### Excerpt provided
Services provided in Danbury, Hartford, New Haven, Norwalk, and Stamford
HARTFORD, Conn. (Dec. 1, 2022) – Community health workers who participated in local health departments’ COVID-19 response helped meet the needs of residents and helped to reduce the spread of the virus, producing savings that offset the cost of the services, according to a report released by the Connecticut Health Foundation.
The report, by researchers from the UMass Chan Medical School, Commonwealth Medicine division, is based on an evaluation of community health worker interventions in Danbury, Hartford, New Haven, Norwalk, and Stamford.
Soon after the pandemic began, the Connecticut Health Foundation and 4-CT provided grant funds to allow local health departments to hire community health workers. Each city tailored the intervention to meet local needs. In some cities, community health workers helped linked people who were exposed to COVID-19 to services and supports to allow them to safely quarantine. Community health workers also conducted contact tracing, supported testing sites and vaccination clinics, and produced and shared educational materials.
The evaluation included a survey of residents who received services from community health workers, a survey of the community health workers, and a financial analysis.
Overall, the interventions likely saved more money than they cost, according to an analysis of data from Norwalk and Danbury. The researchers found that by helping people isolate after being exposed to COVID-19 or getting sick with it, community health workers helped prevent COVID-19 from spreading, avoiding both sickness and health care costs associated with treating it.
“This report demonstrates how valuable community health workers have been in responding to the COVID-19 pandemic and in making sure that interventions reach those who need them the most,” said Tiffany Donelson, president and CEO of the Connecticut Health Foundation. “The same skills community health workers applied during the pandemic can be applied to improving health and meeting residents’ needs more broadly. As state leaders consider ways to improve health equity, assuring the sustainability of community health worker services should be a top priority.”

### Entries provided
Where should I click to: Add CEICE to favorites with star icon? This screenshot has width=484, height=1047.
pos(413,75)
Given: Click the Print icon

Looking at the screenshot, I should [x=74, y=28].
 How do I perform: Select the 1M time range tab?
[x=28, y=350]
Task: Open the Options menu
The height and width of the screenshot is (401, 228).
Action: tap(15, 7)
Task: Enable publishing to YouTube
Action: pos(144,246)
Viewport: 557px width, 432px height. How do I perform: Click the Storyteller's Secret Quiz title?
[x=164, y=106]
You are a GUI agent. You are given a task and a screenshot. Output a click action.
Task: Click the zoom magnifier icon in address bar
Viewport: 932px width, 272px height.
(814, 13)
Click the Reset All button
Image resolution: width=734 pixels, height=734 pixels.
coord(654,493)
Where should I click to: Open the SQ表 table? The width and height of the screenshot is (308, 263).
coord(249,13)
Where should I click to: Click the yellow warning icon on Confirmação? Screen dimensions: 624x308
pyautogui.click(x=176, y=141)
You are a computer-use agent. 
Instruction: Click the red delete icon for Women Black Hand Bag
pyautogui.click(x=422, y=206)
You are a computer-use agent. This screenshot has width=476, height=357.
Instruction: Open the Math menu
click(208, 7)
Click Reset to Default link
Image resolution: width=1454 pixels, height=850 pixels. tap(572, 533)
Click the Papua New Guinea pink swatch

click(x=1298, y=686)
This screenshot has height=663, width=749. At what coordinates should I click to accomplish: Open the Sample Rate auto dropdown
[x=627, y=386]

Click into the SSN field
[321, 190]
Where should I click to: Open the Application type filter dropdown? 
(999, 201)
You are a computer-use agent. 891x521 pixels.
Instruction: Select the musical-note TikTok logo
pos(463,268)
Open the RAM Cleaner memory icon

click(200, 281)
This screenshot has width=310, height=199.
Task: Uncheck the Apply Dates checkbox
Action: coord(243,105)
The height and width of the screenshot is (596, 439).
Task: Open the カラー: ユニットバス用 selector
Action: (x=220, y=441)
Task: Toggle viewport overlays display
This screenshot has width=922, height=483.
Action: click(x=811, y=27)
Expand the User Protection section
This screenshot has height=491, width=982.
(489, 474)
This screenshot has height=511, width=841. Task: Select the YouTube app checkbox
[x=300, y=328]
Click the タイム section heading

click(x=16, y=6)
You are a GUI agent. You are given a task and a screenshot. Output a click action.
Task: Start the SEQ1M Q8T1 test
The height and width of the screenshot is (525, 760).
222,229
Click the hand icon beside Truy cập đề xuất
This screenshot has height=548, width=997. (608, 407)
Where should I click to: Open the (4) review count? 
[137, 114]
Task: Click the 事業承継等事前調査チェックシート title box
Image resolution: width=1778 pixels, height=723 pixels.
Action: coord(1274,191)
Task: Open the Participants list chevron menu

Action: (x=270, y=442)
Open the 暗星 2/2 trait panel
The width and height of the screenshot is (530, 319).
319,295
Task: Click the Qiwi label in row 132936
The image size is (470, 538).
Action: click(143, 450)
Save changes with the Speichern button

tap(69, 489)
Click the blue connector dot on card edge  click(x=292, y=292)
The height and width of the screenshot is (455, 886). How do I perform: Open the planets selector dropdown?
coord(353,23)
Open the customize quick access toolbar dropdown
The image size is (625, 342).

### Exercise 1
In the press release about community health workers and COVID-19, which data did the analysis of savings draw on?
### Exercise 2
Continue the press release about community health workers' COVID-19 response from the end of its final paragraph.

### Response box 1
Data from Norwalk and Danbury.

### Response box 2
“Our community health workers have been, and continue to be, an essential part of our department. Today, they continue to play a vital role in our department and our community in various capacities,” said Fernanda S. Carvalho, associate director of community health for the Danbury Department of Health and Human Services. “We would not have been able to get through a pandemic and its aftermath without their dedication and perseverance.”
“Community health workers have been an invaluable part of our COVID-19 response and our continued efforts to support community members and advance health equity,” said Deanna D’Amore, Norwalk director of health. “We want to thank the Connecticut Health Foundation for its support of community health workers and this work to measure and demonstrate their value. Also, we are deeply grateful to our partner Family and Children’s Agency for their commitment to the community health worker model and to our community.”
“Community health workers supported those most vulnerable during the COVID-19 pandemic, working to address and reduce disparities in care,” said Commonwealth Medicine Executive Vice Chancellor Lisa M. Colombo. “I am pleased that this report for the Connecticut Health Foundation shines a light on their role, and I’m grateful to our team who helped the foundation to design the intervention, manage the proposal and grant process, deliver technical assistance, and evaluate and present the findings.”